> _Task details_
Skip every line before the one containing "[Instagram] (266, 111)", then copy that line and the rest of the entries below exactly, through the last line.

● ● ●

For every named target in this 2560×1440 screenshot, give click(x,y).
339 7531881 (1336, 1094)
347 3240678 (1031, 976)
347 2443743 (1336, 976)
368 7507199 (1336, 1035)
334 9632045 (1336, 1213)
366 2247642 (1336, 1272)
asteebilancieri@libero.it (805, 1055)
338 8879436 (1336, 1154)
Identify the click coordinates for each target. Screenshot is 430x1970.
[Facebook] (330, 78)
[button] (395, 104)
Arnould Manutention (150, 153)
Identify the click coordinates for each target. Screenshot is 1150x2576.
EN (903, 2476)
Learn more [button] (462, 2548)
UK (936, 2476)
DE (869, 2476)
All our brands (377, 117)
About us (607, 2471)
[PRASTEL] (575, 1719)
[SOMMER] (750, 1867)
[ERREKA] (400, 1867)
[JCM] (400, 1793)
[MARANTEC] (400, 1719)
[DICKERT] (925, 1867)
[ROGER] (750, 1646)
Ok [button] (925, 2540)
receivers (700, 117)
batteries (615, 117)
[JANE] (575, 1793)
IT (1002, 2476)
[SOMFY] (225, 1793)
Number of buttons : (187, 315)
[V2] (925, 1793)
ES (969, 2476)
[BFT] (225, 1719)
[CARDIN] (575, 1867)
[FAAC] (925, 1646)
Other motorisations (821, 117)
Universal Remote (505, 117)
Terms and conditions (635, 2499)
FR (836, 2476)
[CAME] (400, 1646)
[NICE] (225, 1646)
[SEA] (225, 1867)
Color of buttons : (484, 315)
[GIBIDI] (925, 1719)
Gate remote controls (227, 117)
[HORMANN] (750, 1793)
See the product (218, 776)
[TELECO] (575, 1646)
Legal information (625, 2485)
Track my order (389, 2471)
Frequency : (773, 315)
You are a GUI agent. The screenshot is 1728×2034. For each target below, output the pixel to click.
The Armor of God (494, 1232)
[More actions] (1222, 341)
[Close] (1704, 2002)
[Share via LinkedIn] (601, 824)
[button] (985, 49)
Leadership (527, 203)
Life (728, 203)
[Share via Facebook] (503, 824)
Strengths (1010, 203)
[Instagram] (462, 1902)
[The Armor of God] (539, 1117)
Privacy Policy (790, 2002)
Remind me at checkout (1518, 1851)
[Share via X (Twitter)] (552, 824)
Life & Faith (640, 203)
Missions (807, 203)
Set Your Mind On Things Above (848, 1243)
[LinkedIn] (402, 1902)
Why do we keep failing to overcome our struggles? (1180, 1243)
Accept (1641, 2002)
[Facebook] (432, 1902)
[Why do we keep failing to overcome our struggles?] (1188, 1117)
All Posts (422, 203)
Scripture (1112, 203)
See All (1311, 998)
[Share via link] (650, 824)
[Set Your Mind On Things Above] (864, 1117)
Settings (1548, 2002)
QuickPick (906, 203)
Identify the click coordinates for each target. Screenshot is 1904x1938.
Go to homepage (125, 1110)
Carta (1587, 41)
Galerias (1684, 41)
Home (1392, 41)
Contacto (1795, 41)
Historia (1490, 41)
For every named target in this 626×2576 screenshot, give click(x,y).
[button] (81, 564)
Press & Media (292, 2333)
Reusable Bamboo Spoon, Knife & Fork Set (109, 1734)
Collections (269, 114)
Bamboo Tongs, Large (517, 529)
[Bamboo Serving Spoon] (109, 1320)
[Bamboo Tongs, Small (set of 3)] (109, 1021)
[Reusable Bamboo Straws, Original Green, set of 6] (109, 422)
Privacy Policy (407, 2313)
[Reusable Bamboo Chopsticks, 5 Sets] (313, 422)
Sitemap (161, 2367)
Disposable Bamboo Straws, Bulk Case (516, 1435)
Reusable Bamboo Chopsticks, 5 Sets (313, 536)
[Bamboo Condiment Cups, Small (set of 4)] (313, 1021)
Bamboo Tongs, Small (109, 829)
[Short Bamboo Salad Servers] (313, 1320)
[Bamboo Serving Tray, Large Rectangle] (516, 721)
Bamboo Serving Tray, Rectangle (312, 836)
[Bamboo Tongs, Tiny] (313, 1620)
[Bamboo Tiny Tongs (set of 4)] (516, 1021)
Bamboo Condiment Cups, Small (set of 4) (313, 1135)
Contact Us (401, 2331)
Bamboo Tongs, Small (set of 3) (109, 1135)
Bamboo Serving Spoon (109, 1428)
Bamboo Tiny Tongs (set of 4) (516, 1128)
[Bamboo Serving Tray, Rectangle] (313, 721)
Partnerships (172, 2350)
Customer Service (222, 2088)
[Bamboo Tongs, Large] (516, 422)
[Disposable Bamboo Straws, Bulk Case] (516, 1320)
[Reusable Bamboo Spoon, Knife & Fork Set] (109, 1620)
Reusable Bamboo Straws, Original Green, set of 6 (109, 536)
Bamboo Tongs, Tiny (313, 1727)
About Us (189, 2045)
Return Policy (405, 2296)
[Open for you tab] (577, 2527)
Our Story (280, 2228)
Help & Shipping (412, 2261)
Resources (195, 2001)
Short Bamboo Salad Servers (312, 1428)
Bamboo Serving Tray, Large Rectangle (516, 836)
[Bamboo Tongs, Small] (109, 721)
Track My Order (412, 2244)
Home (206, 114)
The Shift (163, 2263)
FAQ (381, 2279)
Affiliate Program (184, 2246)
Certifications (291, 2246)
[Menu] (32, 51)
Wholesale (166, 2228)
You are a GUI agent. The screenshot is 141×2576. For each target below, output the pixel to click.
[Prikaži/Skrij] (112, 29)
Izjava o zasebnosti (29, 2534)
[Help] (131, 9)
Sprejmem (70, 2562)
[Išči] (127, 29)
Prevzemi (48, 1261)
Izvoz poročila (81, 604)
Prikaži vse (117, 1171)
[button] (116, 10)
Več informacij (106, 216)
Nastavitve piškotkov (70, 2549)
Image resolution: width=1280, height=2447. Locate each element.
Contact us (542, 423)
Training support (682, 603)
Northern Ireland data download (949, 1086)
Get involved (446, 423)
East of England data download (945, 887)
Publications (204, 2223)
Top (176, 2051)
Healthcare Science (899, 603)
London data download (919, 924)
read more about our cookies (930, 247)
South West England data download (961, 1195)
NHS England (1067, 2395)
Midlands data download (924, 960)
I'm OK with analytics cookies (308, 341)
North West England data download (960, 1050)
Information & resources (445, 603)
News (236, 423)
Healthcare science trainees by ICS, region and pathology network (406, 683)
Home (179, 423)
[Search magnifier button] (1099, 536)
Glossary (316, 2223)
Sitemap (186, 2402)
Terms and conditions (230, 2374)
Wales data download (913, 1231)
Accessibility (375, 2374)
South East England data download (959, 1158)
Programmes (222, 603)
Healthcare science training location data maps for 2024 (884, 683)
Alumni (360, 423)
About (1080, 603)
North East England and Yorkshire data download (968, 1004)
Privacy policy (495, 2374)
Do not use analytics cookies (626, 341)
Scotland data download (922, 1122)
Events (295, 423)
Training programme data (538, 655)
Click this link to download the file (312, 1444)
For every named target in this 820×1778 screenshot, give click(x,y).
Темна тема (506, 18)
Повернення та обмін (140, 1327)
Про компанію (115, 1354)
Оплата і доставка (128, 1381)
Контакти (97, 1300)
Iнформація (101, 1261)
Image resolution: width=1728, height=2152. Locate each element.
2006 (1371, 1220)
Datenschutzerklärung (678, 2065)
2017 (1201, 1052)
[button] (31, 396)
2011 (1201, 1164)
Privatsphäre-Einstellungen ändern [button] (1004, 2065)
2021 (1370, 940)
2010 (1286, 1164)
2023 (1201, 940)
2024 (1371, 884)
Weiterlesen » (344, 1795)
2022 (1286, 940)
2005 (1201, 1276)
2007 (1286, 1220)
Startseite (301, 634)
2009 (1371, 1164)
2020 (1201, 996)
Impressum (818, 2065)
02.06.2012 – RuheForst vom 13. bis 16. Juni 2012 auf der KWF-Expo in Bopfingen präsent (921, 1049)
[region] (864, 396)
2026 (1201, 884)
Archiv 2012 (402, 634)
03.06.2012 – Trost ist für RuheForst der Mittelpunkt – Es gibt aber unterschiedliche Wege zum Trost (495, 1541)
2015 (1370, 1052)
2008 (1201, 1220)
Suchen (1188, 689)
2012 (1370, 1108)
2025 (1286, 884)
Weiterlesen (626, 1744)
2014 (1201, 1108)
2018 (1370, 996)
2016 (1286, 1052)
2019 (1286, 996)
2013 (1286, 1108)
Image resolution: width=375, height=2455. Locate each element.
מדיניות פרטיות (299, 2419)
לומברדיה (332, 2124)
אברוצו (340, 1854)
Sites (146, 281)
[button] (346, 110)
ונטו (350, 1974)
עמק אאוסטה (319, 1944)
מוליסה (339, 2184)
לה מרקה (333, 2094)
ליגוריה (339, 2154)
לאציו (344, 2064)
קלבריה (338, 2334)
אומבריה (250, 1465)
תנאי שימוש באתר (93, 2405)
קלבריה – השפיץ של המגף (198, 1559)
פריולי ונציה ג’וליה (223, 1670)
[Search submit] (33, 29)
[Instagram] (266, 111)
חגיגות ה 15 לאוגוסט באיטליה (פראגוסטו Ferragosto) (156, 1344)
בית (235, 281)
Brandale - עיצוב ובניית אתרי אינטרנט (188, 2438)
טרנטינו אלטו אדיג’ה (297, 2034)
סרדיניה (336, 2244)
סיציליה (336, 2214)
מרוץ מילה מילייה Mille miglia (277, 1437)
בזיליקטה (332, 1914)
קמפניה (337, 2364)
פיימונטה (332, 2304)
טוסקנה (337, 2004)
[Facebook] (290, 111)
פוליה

● ● ●

> _Answer for this exercise_
[Instagram] (266, 111)
חגיגות ה 15 לאוגוסט באיטליה (פראגוסטו Ferragosto) (156, 1344)
בית (235, 281)
Brandale - עיצוב ובניית אתרי אינטרנט (188, 2438)
טרנטינו אלטו אדיג’ה (297, 2034)
סרדיניה (336, 2244)
סיציליה (336, 2214)
מרוץ מילה מילייה Mille miglia (277, 1437)
בזיליקטה (332, 1914)
קמפניה (337, 2364)
פיימונטה (332, 2304)
טוסקנה (337, 2004)
[Facebook] (290, 111)
פוליה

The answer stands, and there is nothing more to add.